According to Gerald Seib, the Washington Bureau Chief of the Wall Street Journal the answer is the United States relationship with the Islamic world.

Walter Pincus, the National Security Journalist for The Washington Post offered the opinion that the next administration needs to force a stop to seeing terrorism in everything and to stop reshaping our government and limiting our freedoms because of the threat of terrorists.

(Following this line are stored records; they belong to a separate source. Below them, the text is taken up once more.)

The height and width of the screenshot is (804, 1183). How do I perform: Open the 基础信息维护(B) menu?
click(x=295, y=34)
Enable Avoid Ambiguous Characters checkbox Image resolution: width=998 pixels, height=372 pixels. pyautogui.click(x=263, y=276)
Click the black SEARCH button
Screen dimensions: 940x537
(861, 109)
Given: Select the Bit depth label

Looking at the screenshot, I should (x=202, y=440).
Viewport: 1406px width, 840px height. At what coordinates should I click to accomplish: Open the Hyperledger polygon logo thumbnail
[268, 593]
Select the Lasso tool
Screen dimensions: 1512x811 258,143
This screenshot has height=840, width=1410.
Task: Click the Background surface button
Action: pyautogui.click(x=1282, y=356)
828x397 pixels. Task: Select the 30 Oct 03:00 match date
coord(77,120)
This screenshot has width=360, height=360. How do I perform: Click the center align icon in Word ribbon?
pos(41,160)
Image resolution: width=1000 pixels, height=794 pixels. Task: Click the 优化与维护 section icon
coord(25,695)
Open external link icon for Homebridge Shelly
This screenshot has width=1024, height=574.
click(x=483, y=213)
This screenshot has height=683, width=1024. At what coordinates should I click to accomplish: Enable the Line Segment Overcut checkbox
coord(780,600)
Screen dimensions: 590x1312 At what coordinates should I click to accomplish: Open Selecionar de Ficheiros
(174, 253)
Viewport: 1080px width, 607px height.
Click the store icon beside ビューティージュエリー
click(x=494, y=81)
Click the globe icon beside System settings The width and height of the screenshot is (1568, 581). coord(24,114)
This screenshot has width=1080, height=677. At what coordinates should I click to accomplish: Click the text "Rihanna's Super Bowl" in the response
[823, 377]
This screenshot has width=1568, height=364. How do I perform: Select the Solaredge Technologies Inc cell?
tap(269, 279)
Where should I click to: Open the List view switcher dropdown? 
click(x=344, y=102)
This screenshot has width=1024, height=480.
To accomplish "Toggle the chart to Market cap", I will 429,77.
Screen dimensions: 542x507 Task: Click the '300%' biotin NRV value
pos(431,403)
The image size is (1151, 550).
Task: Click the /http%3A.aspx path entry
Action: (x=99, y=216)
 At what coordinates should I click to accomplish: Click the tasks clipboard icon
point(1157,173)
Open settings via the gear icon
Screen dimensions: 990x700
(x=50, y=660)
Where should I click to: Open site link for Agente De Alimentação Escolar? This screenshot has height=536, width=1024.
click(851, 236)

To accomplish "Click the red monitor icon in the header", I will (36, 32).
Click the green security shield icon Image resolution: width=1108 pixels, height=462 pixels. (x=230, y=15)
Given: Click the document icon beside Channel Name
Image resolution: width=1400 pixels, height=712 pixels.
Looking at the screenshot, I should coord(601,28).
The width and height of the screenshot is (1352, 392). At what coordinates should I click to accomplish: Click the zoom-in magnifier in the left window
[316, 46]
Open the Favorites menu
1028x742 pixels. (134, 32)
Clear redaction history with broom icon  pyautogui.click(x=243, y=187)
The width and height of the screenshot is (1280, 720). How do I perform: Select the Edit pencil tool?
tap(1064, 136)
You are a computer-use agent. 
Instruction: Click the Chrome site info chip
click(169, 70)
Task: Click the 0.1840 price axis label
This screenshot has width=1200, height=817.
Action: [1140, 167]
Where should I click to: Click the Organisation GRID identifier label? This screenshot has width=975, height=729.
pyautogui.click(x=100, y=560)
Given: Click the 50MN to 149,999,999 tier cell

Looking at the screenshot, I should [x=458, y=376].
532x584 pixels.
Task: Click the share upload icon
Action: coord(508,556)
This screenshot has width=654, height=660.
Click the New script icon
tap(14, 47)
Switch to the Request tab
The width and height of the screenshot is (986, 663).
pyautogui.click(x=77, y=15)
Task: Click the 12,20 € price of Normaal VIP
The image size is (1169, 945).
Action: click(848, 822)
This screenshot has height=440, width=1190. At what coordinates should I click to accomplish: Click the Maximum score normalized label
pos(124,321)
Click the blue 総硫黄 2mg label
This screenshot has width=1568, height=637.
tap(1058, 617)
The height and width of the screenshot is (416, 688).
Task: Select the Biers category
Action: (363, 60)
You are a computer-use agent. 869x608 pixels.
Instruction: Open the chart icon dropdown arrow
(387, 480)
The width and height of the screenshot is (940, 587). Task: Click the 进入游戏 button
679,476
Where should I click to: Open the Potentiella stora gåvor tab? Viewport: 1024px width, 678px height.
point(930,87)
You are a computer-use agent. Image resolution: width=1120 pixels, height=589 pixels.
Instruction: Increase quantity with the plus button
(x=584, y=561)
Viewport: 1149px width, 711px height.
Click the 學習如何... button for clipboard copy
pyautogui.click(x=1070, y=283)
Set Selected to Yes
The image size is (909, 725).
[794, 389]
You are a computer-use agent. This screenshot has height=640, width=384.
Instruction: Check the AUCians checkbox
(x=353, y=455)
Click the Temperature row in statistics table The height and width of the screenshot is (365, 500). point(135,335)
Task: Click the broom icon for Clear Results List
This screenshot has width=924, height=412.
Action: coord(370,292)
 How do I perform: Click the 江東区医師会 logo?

David Brooks, Op-Ed Columnist for The New York Times put up the category of failed nation-states around the globe as the number one foreign policy challenge to be faced 

Another part of the conference has surrogates representing Democatic Presidential Campaigns the following is Rep. Adam Smith (D-WA) for Barack Obama

READ MORE ABOUT THE CONFERENCE


Comments



Lots of problems for next administration to face (Ron1 - 7/28/2007 10:59:30 PM)
I don't know that I could narrow it down to one -- I think the general lawlessness of the current administration is far and away the most pressing concern, but I think in some respects we'll get *somewhat* of a pass on that from the rest of the world if the next President is a Democrat, which seems very likely at this point. But the rest of the world has seen six+ years of the uncomfortable show of the US actively acting to undermine and disregard treaties it at one point spearheaded composing and ratifying, so the next President needs to find a way to re-establish and strengthen the multilateral treaties that we've signed that are supposed to be bedrocks of our law once approved by the Senate.

Otherwise, I think that Brooks is somewhat right for once, in that failing states are a problem -- but the fact is that we are sadly often participants in these failing states (see Iraq and especially Somalia, where we've helped Ethiopia destroy the ruling government because they are/were "Islamist"). The bigger problem is in finding out how to combat non-state groups/actors that threaten international stability -- we need to use Constitutional methods to approach these threats, obviously with al Qaeda (the real ones in Pakistan) being at the forefront of those.

I'd also say that we need to have a leader that focuses on tamping down the fear that has driven much of our discourse since 9/11, as Pincus alluded to. Let's tell the truth about what really are threats to the world (nuclear weaponry may be, but "suitcase nukes" are more of a pipe dream; biological weapons are only threats if they are infectious and have long and infectious latencies, like smallpox, so let's focus on global public health and anti-flu initiatives; chemical weapons and anthrax are effectively conventional weapons) and then soberly figure out ways to confront those without using fear to lose our own ethos.

Finally, we need to step out of the conventional wisdom/elitist views of foreign policy and recognize that Saudi Arabia is more antithetical to our character than Iran, that propping up oil sheikhs makes our rhetoric of democracy and freedom a laughingstock in the Islamic and developing worlds, and that democracy can't be enforced at the end of a bayonet.